I thought a quick note on openarchives.org might help in the discussion. The openarchives.org metadata set is designed to promote low barrier interoperability therefore it's design, while elegant, is simple. It is also designed to be flexible and allow for communities to add elements to create metadata formats that are unique to their discipline (or in our case multidisciplines!) I believe that we could use the openarchives set to document that a dataset in the collection may already be classified with an existing metadata format such as one specified by the Federal Geographic Data Committee, so it could then be searched on those elements in a secondary action. The suggestion of using the openarchives approach sounds promising because the openarchives.org concept is useful in promoting the use of and integration of materials that may be resident in depositories in a distributed environment by using a data-provider/service provider model and defining the mechanism for metadata harvesting. It has its basis in Dublin Core, which is pretty simple to use and therefore promotes self-archiving by authors. Despite its name, openarchives.org does not promote any policy about wide accessibility of content; that decision is left to the data-providers, so AoIR could make the choice of unlimited/limited access. This AoIR project sounds very interesting and useful too! Suzie
From: Charlie Hendricksen <veritas@u.washington.edu> Organization: Department of Geography, University of Washington Reply-To: air-l@aoir.org Date: Sun, 18 Nov 2001 13:35:03 -0700 To: air-l@aoir.org Subject: Re: [Air-l] AoIR communal data-database
OK, there is a proposal: the metadata should be based on the openarchives.org database. Now, in total ignorance of that metadata set, let me say that that metadata set might be so extensive that the data providers would be discouraged from submitting their metadata. There is an exquisite balance between the work required to input metadata and the rewards for participating in such a project. In my experience that balance goes to simplicity of an order that makes the metadata marginally useful. I would argue for a custom metadata set -- that argument based on experience with the hopelessly complex metadata standards of the Federal Geographic Data Committee.
jeremy hunsinger wrote:
yes, but I don't think one needs to have metadata at the level of variables. People might want that data, then they should see if the study might have that information, download the study and look for it themselves. I think one needs to have it at the level of the study. I'm assuming that this will all be in a database eventually, so categories such as the openarchives.org metadata set would be best, it is a standard, it describes unique objects like a study, etc.

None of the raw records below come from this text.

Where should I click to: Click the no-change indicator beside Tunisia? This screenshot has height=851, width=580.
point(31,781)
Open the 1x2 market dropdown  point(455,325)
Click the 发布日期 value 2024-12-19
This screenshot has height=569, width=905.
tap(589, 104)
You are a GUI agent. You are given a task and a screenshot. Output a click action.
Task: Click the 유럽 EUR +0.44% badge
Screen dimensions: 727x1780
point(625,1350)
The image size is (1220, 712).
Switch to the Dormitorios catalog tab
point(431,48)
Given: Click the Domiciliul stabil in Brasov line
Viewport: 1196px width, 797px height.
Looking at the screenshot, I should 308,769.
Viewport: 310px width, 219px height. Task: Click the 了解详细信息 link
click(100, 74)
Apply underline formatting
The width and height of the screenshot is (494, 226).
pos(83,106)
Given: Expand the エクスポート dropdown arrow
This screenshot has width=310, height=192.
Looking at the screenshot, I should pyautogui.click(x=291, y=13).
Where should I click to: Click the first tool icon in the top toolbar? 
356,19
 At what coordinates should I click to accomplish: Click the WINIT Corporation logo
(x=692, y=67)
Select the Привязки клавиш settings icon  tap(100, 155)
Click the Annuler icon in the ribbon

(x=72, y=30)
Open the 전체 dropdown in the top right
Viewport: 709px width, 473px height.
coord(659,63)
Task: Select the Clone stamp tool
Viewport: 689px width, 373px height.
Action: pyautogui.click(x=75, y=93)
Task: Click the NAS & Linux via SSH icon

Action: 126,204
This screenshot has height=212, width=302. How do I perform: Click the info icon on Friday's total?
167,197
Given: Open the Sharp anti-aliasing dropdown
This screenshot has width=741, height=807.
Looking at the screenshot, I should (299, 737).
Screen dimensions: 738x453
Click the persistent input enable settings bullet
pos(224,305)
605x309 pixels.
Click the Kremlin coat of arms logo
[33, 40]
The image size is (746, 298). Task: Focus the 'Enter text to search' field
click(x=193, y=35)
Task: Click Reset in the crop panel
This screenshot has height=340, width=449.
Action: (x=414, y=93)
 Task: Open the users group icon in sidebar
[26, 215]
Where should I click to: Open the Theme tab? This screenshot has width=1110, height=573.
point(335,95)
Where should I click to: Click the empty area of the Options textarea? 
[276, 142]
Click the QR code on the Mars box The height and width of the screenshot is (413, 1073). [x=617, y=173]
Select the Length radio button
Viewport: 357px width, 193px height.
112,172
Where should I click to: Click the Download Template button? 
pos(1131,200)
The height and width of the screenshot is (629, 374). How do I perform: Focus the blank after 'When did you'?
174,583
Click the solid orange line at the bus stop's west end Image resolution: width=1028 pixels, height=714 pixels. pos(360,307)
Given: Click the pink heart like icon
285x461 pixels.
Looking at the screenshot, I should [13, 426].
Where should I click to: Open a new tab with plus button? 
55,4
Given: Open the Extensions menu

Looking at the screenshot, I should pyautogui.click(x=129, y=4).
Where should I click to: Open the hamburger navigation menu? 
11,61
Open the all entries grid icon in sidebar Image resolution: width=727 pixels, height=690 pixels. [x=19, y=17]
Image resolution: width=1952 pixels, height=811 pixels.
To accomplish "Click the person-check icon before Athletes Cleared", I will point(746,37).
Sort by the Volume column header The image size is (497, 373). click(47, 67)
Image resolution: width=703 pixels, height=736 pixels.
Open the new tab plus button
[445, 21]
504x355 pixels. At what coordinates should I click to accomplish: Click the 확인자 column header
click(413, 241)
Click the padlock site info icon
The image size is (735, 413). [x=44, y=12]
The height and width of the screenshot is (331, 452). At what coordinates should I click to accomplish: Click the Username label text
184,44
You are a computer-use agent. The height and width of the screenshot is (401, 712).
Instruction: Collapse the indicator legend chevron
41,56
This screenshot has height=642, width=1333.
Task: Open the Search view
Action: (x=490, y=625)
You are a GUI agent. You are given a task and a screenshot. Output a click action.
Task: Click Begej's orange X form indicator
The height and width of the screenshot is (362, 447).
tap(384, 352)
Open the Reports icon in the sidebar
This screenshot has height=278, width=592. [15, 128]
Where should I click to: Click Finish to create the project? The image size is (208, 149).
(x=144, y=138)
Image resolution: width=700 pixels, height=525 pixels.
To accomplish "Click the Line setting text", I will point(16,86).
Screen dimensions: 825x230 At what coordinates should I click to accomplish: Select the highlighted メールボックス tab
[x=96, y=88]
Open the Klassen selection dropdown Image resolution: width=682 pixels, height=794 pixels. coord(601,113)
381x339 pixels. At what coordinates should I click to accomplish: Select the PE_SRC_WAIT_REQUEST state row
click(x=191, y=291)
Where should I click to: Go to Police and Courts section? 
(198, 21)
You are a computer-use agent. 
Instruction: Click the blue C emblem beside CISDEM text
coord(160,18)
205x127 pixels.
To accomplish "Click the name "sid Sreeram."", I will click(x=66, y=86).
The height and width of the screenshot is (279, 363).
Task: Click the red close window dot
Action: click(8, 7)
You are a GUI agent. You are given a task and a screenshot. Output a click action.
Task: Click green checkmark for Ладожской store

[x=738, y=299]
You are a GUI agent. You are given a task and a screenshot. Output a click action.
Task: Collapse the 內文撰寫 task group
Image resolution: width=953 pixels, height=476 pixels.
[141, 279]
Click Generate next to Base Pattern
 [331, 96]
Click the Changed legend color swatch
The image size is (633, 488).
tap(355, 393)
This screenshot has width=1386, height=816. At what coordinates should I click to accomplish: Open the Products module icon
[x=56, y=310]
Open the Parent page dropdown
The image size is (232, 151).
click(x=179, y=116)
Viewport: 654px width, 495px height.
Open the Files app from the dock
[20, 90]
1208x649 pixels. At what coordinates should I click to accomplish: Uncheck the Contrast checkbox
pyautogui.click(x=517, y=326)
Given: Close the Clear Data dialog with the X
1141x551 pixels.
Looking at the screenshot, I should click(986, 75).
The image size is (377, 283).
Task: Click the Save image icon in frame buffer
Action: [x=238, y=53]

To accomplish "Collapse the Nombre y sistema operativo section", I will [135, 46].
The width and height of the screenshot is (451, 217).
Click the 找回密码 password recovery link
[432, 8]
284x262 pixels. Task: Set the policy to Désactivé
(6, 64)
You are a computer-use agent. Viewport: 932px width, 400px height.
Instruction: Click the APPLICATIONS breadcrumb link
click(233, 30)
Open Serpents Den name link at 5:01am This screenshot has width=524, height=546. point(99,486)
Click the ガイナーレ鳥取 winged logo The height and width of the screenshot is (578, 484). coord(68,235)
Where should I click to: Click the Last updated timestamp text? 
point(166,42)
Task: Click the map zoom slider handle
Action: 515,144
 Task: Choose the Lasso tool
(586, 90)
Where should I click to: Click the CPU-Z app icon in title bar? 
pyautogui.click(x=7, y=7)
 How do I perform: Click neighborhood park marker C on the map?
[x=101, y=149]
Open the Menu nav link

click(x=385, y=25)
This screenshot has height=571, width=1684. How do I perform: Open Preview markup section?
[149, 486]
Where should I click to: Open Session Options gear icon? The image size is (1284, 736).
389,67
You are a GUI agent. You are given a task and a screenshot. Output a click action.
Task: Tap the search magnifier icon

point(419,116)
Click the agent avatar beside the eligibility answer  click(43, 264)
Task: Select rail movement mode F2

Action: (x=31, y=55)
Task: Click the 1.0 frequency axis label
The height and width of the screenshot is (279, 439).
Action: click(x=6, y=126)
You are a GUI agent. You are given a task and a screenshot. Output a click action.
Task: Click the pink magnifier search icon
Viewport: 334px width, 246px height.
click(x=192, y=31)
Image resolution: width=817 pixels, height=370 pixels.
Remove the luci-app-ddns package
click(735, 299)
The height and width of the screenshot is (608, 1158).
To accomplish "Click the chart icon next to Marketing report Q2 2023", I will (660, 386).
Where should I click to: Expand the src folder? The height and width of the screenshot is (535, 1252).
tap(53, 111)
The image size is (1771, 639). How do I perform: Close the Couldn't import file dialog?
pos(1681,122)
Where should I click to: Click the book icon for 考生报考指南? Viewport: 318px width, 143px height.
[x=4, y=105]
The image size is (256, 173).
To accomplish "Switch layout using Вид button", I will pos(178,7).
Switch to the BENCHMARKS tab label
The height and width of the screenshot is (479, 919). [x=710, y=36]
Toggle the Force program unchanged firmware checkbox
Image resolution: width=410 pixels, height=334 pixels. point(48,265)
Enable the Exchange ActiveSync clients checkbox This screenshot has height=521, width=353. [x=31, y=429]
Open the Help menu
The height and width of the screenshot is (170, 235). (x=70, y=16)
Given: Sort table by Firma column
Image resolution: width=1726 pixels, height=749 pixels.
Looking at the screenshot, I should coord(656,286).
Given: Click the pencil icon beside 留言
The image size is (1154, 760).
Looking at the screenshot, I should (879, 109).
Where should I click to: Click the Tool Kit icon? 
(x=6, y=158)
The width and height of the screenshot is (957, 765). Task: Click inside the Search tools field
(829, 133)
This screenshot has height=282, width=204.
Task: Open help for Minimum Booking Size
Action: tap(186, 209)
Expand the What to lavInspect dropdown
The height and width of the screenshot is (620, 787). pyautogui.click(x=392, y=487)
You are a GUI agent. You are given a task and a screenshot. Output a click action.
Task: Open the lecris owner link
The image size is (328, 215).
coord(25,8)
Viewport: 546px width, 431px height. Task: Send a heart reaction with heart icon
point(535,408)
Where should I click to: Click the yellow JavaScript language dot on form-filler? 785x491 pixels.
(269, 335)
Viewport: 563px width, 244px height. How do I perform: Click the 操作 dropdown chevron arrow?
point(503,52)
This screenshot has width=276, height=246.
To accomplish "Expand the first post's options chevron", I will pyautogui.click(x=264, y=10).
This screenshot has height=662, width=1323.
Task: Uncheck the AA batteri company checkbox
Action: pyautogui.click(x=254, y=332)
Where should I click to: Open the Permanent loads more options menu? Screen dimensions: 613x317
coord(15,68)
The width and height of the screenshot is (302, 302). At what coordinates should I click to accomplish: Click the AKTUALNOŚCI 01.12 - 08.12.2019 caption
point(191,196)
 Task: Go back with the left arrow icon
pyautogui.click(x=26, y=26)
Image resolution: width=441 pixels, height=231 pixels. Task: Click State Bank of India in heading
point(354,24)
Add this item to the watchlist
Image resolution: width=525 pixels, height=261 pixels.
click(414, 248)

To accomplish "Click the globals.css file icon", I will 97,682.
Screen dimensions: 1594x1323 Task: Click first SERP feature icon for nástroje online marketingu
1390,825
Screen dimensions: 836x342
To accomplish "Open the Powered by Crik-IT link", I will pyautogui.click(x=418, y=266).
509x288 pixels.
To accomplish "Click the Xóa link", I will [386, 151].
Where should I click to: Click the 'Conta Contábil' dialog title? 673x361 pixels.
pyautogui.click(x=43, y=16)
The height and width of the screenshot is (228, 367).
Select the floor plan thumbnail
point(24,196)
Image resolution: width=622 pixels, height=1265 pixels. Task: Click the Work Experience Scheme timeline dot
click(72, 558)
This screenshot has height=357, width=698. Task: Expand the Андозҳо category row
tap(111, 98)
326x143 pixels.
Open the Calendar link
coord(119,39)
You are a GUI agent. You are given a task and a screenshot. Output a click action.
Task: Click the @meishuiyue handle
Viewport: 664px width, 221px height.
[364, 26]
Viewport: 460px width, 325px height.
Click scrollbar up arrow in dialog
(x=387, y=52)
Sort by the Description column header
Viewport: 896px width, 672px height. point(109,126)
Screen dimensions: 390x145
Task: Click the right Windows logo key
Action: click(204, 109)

the lack of exact and complete metadata has not hindered the development of such projects in the past, i guess in the end it is always a balance between the practical and the ideal situations.
On Sunday, November 18, 2001, at 03:05 PM, Charlie Hendricksen wrote:
Yes, the "codebook" for the study should have all the metadata necessary. But are the codebooks searchable? If the repository is of any size at all, then it needs to be searchable. Would you like to read all the codebooks in order to see if there was any data you could use? If the codebooks are disassembled and placed in a database that allows searching then the repository is very useful. My guess is that codebooks are idiosyncratic and of wildly varying quality. This means that the metadata would be incomplete in many cases.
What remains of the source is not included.